Exercise description:
Write out the data below word for word, every line in the same order.
┌─ Data rows
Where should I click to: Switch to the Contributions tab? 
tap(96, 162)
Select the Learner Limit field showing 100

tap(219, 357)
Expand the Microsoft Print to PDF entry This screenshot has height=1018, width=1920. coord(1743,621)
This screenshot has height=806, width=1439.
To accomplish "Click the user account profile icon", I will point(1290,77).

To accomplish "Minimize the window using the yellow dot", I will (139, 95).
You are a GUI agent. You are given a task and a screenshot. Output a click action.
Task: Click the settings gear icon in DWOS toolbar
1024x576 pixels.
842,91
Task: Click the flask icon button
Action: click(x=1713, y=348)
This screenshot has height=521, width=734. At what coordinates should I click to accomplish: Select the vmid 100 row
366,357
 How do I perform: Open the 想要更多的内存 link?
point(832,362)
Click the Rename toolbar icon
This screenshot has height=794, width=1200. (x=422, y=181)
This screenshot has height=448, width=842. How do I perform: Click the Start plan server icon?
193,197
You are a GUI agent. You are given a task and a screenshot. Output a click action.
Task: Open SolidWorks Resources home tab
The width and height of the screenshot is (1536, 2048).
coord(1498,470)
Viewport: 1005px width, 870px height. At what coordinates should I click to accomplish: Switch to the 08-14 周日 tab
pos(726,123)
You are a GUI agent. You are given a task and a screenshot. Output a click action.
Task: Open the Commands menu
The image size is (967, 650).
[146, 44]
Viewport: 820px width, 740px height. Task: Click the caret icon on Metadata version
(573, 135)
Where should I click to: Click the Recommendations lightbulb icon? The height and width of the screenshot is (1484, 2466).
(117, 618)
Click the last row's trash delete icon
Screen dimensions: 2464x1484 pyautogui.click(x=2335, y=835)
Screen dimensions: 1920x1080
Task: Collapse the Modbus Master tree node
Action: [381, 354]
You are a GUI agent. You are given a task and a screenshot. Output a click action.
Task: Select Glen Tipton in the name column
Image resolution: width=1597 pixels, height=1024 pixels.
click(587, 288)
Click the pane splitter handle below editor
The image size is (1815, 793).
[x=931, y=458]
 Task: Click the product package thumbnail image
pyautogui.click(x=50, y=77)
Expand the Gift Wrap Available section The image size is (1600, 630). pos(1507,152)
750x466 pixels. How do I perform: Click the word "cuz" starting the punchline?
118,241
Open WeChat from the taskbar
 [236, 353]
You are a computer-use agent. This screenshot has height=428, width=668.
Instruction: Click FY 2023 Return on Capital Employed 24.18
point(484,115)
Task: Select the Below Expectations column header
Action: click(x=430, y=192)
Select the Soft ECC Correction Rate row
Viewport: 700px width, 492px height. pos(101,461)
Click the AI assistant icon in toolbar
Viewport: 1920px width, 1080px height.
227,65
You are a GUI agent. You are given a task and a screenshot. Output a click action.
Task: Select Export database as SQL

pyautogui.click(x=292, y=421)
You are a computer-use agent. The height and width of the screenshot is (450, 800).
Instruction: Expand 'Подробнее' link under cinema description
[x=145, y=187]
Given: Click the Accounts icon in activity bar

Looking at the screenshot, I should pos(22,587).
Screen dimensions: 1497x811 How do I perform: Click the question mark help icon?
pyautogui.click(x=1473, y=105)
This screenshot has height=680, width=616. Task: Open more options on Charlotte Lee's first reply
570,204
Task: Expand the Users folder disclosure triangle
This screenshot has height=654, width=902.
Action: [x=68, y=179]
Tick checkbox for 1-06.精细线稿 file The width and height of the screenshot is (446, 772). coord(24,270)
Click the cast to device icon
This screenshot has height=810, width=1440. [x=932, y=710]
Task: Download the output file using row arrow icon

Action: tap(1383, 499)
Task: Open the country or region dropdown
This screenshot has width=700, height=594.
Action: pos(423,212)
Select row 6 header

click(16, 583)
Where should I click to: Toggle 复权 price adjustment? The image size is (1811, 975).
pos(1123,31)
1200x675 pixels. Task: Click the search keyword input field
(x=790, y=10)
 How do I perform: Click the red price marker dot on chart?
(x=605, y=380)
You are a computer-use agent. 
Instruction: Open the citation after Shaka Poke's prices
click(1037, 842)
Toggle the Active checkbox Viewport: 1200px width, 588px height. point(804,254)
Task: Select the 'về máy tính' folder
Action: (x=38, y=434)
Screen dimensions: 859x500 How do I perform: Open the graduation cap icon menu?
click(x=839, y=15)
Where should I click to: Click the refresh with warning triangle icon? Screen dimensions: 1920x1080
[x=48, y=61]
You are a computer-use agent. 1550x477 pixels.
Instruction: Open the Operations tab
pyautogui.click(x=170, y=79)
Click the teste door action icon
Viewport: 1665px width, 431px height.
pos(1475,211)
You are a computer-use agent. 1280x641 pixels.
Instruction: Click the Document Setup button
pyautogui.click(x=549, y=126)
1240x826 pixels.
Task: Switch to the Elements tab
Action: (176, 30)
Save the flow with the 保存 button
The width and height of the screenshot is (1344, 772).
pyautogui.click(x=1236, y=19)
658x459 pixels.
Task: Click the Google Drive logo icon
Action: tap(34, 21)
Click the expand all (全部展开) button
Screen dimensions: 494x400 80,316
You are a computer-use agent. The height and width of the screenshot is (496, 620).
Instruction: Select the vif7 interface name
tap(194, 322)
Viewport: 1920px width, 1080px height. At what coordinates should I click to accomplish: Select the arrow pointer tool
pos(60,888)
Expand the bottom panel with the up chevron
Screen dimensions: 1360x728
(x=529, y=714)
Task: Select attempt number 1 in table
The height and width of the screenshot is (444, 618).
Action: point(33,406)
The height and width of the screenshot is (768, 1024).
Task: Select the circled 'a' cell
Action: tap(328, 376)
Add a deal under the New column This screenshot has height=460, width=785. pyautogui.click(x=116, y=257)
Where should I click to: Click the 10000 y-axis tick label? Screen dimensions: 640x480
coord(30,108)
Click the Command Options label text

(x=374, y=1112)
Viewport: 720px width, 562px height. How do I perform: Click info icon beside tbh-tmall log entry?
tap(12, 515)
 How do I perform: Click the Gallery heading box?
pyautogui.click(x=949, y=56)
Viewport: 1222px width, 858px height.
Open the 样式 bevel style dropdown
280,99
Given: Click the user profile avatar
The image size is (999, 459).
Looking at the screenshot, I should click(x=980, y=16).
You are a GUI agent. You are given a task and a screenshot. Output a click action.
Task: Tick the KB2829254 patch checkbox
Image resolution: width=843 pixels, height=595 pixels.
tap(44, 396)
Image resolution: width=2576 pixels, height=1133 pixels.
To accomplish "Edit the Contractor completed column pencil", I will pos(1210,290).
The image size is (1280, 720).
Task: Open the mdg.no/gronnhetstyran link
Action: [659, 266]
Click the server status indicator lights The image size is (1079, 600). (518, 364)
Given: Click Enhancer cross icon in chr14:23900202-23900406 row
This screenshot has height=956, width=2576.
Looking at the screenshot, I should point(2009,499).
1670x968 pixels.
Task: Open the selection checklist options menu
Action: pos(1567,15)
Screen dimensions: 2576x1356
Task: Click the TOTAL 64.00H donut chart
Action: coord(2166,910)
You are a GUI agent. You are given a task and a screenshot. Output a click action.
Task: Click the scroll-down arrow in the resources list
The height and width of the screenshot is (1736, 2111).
└─
Worked solution:
Where should I click to: Switch to the Contributions tab? 
tap(96, 162)
Select the Learner Limit field showing 100

tap(219, 357)
Expand the Microsoft Print to PDF entry This screenshot has height=1018, width=1920. coord(1743,621)
This screenshot has height=806, width=1439.
To accomplish "Click the user account profile icon", I will point(1290,77).

To accomplish "Minimize the window using the yellow dot", I will (139, 95).
You are a GUI agent. You are given a task and a screenshot. Output a click action.
Task: Click the settings gear icon in DWOS toolbar
1024x576 pixels.
842,91
Task: Click the flask icon button
Action: click(x=1713, y=348)
This screenshot has height=521, width=734. At what coordinates should I click to accomplish: Select the vmid 100 row
366,357
 How do I perform: Open the 想要更多的内存 link?
point(832,362)
Click the Rename toolbar icon
This screenshot has height=794, width=1200. (x=422, y=181)
This screenshot has height=448, width=842. How do I perform: Click the Start plan server icon?
193,197
You are a GUI agent. You are given a task and a screenshot. Output a click action.
Task: Open SolidWorks Resources home tab
The width and height of the screenshot is (1536, 2048).
coord(1498,470)
Viewport: 1005px width, 870px height. At what coordinates should I click to accomplish: Switch to the 08-14 周日 tab
pos(726,123)
You are a GUI agent. You are given a task and a screenshot. Output a click action.
Task: Open the Commands menu
The image size is (967, 650).
[146, 44]
Viewport: 820px width, 740px height. Task: Click the caret icon on Metadata version
(573, 135)
Where should I click to: Click the Recommendations lightbulb icon? The height and width of the screenshot is (1484, 2466).
(117, 618)
Click the last row's trash delete icon
Screen dimensions: 2464x1484 pyautogui.click(x=2335, y=835)
Screen dimensions: 1920x1080
Task: Collapse the Modbus Master tree node
Action: [381, 354]
You are a GUI agent. You are given a task and a screenshot. Output a click action.
Task: Select Glen Tipton in the name column
Image resolution: width=1597 pixels, height=1024 pixels.
click(587, 288)
Click the pane splitter handle below editor
The image size is (1815, 793).
[x=931, y=458]
 Task: Click the product package thumbnail image
pyautogui.click(x=50, y=77)
Expand the Gift Wrap Available section The image size is (1600, 630). pos(1507,152)
750x466 pixels. How do I perform: Click the word "cuz" starting the punchline?
118,241
Open WeChat from the taskbar
 [236, 353]
You are a computer-use agent. This screenshot has height=428, width=668.
Instruction: Click FY 2023 Return on Capital Employed 24.18
point(484,115)
Task: Select the Below Expectations column header
Action: click(x=430, y=192)
Select the Soft ECC Correction Rate row
Viewport: 700px width, 492px height. pos(101,461)
Click the AI assistant icon in toolbar
Viewport: 1920px width, 1080px height.
227,65
You are a GUI agent. You are given a task and a screenshot. Output a click action.
Task: Select Export database as SQL

pyautogui.click(x=292, y=421)
You are a computer-use agent. The height and width of the screenshot is (450, 800).
Instruction: Expand 'Подробнее' link under cinema description
[x=145, y=187]
Given: Click the Accounts icon in activity bar

Looking at the screenshot, I should pos(22,587).
Screen dimensions: 1497x811 How do I perform: Click the question mark help icon?
pyautogui.click(x=1473, y=105)
This screenshot has height=680, width=616. Task: Open more options on Charlotte Lee's first reply
570,204
Task: Expand the Users folder disclosure triangle
This screenshot has height=654, width=902.
Action: [x=68, y=179]
Tick checkbox for 1-06.精细线稿 file The width and height of the screenshot is (446, 772). coord(24,270)
Click the cast to device icon
This screenshot has height=810, width=1440. [x=932, y=710]
Task: Download the output file using row arrow icon

Action: tap(1383, 499)
Task: Open the country or region dropdown
This screenshot has width=700, height=594.
Action: pos(423,212)
Select row 6 header

click(16, 583)
Where should I click to: Toggle 复权 price adjustment? The image size is (1811, 975).
pos(1123,31)
1200x675 pixels. Task: Click the search keyword input field
(x=790, y=10)
 How do I perform: Click the red price marker dot on chart?
(x=605, y=380)
You are a computer-use agent. 
Instruction: Open the citation after Shaka Poke's prices
click(1037, 842)
Toggle the Active checkbox Viewport: 1200px width, 588px height. point(804,254)
Task: Select the 'về máy tính' folder
Action: (x=38, y=434)
Screen dimensions: 859x500 How do I perform: Open the graduation cap icon menu?
click(x=839, y=15)
Where should I click to: Click the refresh with warning triangle icon? Screen dimensions: 1920x1080
[x=48, y=61]
You are a computer-use agent. 1550x477 pixels.
Instruction: Open the Operations tab
pyautogui.click(x=170, y=79)
Click the teste door action icon
Viewport: 1665px width, 431px height.
pos(1475,211)
You are a computer-use agent. 1280x641 pixels.
Instruction: Click the Document Setup button
pyautogui.click(x=549, y=126)
1240x826 pixels.
Task: Switch to the Elements tab
Action: (176, 30)
Save the flow with the 保存 button
The width and height of the screenshot is (1344, 772).
pyautogui.click(x=1236, y=19)
658x459 pixels.
Task: Click the Google Drive logo icon
Action: tap(34, 21)
Click the expand all (全部展开) button
Screen dimensions: 494x400 80,316
You are a computer-use agent. The height and width of the screenshot is (496, 620).
Instruction: Select the vif7 interface name
tap(194, 322)
Viewport: 1920px width, 1080px height. At what coordinates should I click to accomplish: Select the arrow pointer tool
pos(60,888)
Expand the bottom panel with the up chevron
Screen dimensions: 1360x728
(x=529, y=714)
Task: Select attempt number 1 in table
The height and width of the screenshot is (444, 618).
Action: point(33,406)
The height and width of the screenshot is (768, 1024).
Task: Select the circled 'a' cell
Action: tap(328, 376)
Add a deal under the New column This screenshot has height=460, width=785. pyautogui.click(x=116, y=257)
Where should I click to: Click the 10000 y-axis tick label? Screen dimensions: 640x480
coord(30,108)
Click the Command Options label text

(x=374, y=1112)
Viewport: 720px width, 562px height. How do I perform: Click info icon beside tbh-tmall log entry?
tap(12, 515)
 How do I perform: Click the Gallery heading box?
pyautogui.click(x=949, y=56)
Viewport: 1222px width, 858px height.
Open the 样式 bevel style dropdown
280,99
Given: Click the user profile avatar
The image size is (999, 459).
Looking at the screenshot, I should click(x=980, y=16).
You are a GUI agent. You are given a task and a screenshot. Output a click action.
Task: Tick the KB2829254 patch checkbox
Image resolution: width=843 pixels, height=595 pixels.
tap(44, 396)
Image resolution: width=2576 pixels, height=1133 pixels.
To accomplish "Edit the Contractor completed column pencil", I will pos(1210,290).
The image size is (1280, 720).
Task: Open the mdg.no/gronnhetstyran link
Action: [659, 266]
Click the server status indicator lights The image size is (1079, 600). (518, 364)
Given: Click Enhancer cross icon in chr14:23900202-23900406 row
This screenshot has height=956, width=2576.
Looking at the screenshot, I should point(2009,499).
1670x968 pixels.
Task: Open the selection checklist options menu
Action: pos(1567,15)
Screen dimensions: 2576x1356
Task: Click the TOTAL 64.00H donut chart
Action: coord(2166,910)
You are a GUI agent. You are given a task and a screenshot. Output a click action.
Task: Click the scroll-down arrow in the resources list
The height and width of the screenshot is (1736, 2111).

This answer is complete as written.